Katrina also damaged the city of New Orleans, with hundreds of thousands of people leaving before it arrived, and many have nowhere to go back to.
It's been reported that the hurricane has caused up to $25bn (£14bn) damage.
It's thought the flooding could keep people who live in New Orleans away from their homes for weeks and maybe even months.
The mayor of New Orleans - in the state of in Louisiana - says around 80% of the city is under water after heavy flooding.
The hurricane has calmed down a bit now, but is still expected to cause lots of trouble when it gets to the states of Tennessee and Ohio.
Tornado warnings are in place in some of those areas.
As it approached the US Katrina was a category five storm, which is the most powerful there is, but before it hit land it became a little weaker.
It actually passed just to the side of New Orleans, so although the city was badly damaged, things could have been much worse.
The hurricane also caused lots of damage in south Florida on Friday, killing nine people.

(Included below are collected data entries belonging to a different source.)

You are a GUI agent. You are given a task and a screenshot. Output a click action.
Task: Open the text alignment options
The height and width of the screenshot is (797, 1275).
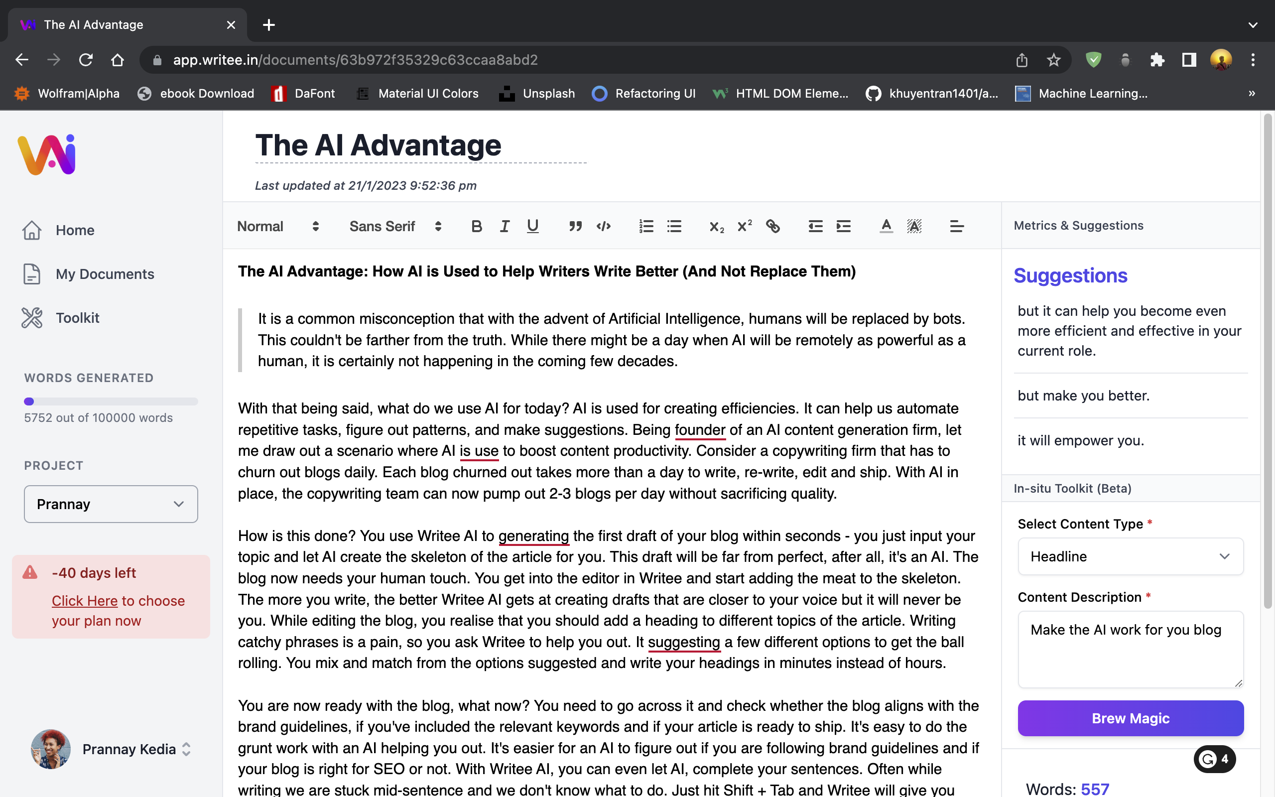click(957, 226)
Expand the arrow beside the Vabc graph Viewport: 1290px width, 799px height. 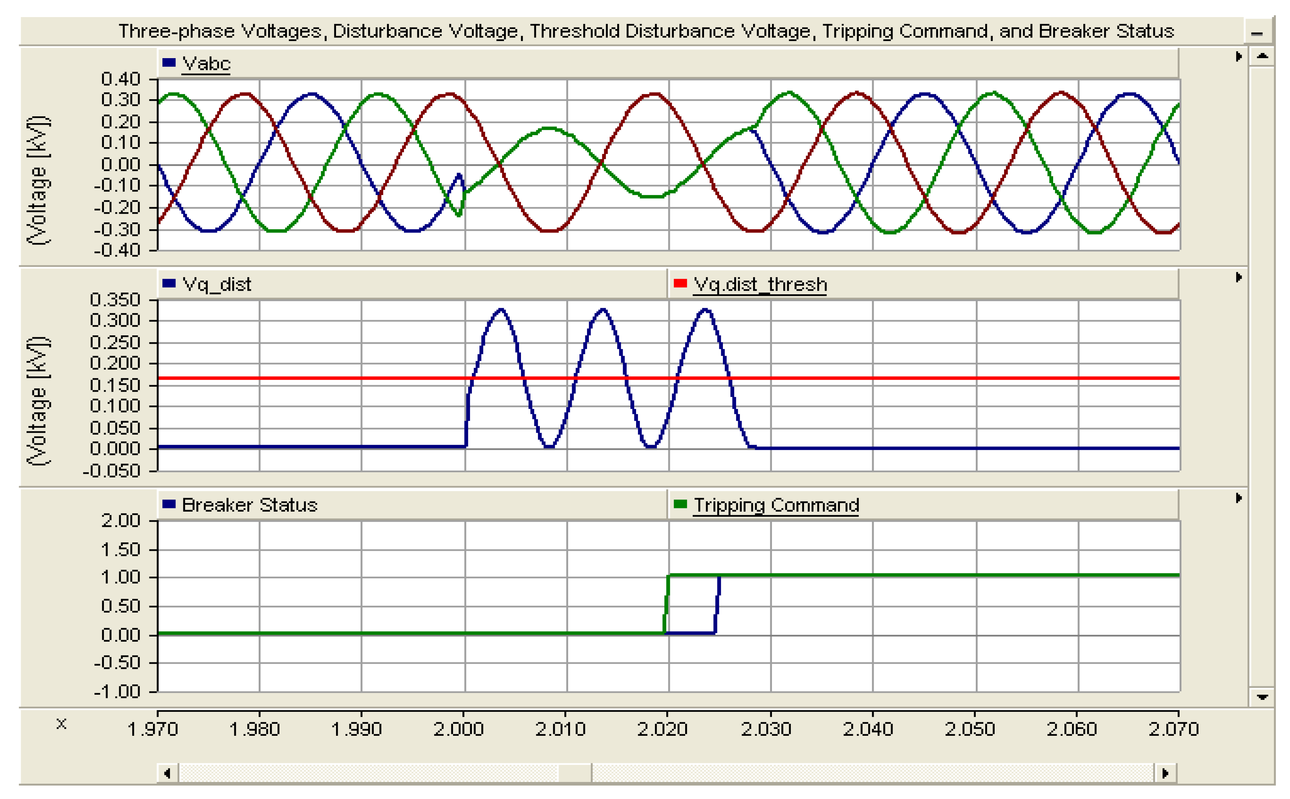[1238, 57]
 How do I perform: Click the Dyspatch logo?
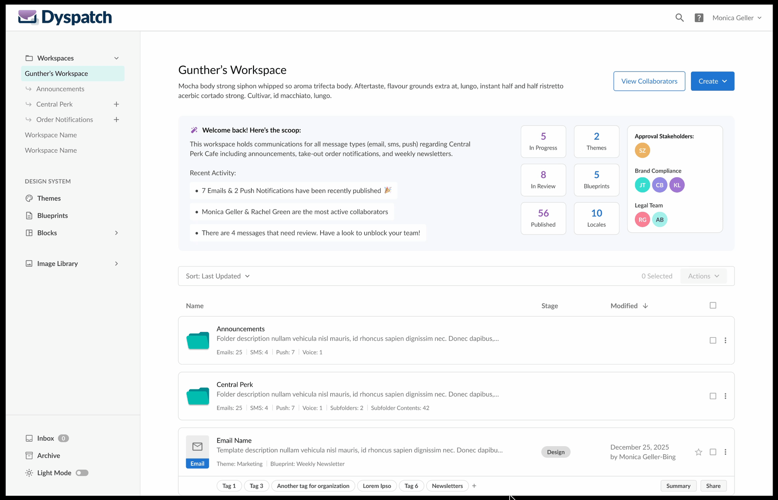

It was really scary. We had to move to Washington as soon as we heard that it was coming. My uncle got all the stuff from our house and we've moved into a small hut at the edge of town. When the twister was over our dad called and said that 80 dead people were brought into the hospital where he works and more are going to arrive tomorrow!!
George, 15, New Orleans
It was dreadful and it was so frightening. I had to hide in the basement.
Melissa, 11, Florida
I've recently been to a part of Florida badly affected by last year's hurricane Charley. The devastation is the sort of thing which you only believe when you see, it's shocking.